Background: Air pollution is a known risk factor for chronic respiratory diseases, including asthma and chronic obstructive pulmonary disease (COPD). However, evidence regarding the role of black carbon (BC) remains mixed and sparse. This study aimed to examine the association of long-term exposure to air pollution, focusing on BC, with incident asthma and COPD in adults.

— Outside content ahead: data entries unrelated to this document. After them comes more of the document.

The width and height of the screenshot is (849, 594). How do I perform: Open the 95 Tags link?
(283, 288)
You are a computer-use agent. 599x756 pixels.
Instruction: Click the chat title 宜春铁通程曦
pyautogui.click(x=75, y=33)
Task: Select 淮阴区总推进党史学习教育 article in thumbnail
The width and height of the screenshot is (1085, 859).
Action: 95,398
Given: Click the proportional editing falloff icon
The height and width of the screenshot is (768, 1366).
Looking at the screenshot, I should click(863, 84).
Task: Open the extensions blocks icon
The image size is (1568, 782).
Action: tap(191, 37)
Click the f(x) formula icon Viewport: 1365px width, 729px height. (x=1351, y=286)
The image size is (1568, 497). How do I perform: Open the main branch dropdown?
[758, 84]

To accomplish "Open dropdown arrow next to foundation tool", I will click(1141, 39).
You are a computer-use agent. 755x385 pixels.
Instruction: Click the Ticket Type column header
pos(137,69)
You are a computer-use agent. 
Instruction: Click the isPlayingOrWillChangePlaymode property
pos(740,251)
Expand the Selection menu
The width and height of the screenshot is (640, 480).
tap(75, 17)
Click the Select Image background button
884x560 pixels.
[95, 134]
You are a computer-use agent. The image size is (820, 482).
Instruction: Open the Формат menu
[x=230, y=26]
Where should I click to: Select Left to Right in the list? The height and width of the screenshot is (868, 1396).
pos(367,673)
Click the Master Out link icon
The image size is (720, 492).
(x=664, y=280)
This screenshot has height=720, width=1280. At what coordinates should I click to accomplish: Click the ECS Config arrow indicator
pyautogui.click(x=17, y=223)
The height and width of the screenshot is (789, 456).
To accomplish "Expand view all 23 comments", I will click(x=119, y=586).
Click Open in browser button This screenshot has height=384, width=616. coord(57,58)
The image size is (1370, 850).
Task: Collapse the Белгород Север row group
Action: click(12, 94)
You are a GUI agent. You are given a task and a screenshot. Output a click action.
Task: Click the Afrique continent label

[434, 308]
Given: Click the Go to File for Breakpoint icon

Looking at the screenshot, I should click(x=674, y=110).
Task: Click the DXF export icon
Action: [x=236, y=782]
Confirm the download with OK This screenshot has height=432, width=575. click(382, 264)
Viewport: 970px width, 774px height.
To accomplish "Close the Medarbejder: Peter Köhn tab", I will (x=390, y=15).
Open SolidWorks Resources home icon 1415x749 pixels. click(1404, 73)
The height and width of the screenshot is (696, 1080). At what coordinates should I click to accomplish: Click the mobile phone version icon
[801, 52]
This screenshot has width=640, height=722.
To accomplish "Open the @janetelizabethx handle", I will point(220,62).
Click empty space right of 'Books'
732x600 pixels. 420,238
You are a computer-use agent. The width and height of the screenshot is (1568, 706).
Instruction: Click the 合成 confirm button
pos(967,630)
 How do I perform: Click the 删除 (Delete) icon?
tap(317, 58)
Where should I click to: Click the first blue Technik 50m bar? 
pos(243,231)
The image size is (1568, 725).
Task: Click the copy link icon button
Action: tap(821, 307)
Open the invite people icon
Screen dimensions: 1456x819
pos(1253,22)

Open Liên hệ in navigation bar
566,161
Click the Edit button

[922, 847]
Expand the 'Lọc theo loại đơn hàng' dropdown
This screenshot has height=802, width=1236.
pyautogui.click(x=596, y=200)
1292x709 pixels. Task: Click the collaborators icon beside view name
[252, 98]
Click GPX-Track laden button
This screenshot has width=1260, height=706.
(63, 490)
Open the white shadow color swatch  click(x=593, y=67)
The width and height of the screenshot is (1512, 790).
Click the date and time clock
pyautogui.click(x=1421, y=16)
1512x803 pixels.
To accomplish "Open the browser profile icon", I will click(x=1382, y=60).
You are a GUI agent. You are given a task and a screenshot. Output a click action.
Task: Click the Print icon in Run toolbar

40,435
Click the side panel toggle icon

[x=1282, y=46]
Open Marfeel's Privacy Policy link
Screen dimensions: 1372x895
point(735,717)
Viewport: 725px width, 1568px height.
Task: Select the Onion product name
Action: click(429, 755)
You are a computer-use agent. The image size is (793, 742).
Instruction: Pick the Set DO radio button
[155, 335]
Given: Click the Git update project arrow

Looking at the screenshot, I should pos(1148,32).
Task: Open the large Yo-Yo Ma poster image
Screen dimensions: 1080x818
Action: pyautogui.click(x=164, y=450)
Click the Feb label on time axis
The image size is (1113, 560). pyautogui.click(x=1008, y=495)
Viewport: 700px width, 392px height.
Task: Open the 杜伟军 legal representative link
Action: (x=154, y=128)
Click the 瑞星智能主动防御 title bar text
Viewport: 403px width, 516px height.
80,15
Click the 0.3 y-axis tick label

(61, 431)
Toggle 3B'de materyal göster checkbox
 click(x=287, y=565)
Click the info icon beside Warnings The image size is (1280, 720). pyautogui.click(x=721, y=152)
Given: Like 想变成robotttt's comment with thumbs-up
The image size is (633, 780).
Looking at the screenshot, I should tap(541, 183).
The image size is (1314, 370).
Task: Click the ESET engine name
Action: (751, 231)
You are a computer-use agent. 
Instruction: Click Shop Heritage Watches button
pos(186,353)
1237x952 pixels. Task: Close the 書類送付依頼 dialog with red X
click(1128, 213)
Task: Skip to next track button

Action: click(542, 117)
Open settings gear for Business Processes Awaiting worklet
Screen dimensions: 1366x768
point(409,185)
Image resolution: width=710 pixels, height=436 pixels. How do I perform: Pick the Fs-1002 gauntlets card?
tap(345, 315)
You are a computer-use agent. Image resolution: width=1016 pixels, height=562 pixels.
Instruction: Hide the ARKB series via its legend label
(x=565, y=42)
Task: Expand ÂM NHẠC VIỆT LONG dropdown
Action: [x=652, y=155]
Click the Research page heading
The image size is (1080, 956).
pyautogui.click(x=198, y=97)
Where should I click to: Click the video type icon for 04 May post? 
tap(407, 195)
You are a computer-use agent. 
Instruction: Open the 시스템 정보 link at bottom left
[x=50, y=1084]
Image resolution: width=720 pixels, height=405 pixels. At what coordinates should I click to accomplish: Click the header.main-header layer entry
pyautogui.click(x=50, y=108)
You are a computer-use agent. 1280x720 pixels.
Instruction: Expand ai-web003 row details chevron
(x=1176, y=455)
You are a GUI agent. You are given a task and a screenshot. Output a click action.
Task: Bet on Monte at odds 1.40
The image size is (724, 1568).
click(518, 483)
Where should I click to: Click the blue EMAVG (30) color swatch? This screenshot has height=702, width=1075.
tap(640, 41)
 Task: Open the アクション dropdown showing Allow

Method: We followed 28,731 female nurses from the Danish Nurse Cohort from baseline (1993/1999) until the end of 2018, tracking their first-ever hospital contact (inpatient, outpatient, or emergency visit) for asthma or COPD. Annual mean concentrations of BC, fine particulate matter (PM2.5), and nitrogen dioxide (NO2), were modeled since 1979 onward using the Danish DEHM/UBM/AirGIS modeling system and assigned to time-varying residential addresses. Time-varying Cox models were used to assess the association between 3-year running mean air pollution and incident asthma and COPD, adjusting for individual and area-level covariates.
Results: Over an average follow-up of 23 years, 633 nurses developed asthma, and 1145 developed COPD. We found long-term exposure to BC was consistently associated with increased risks of both asthma and COPD, with hazard ratios (HR) per 0.34 μg/m3 (interquartile range) increase in BC of 1.06 (95 % confidence interval: 1.00-1.13) for asthma and 1.04 (0.98-1.11) for COPD. These associations persisted and strengthened after controlling for total PM2.5 or non-BC PM2.5. Stronger associations of air pollution were observed among individuals with underlying comorbidity.
Conclusion: We observed that BC is an independent risk factor for developing chronic respiratory diseases, such as asthma and COPD, and BC may play a more significant role than PM2.5. This underscored the need for targeted air quality regulations to reduce BC emissions, which may have a greater impact on mitigating the burden of chronic respiratory diseases than focusing solely on PM2.5.
Keywords: Black carbon; Long-term exposure; Particle components; Particulate matter; Respiratory outcomes.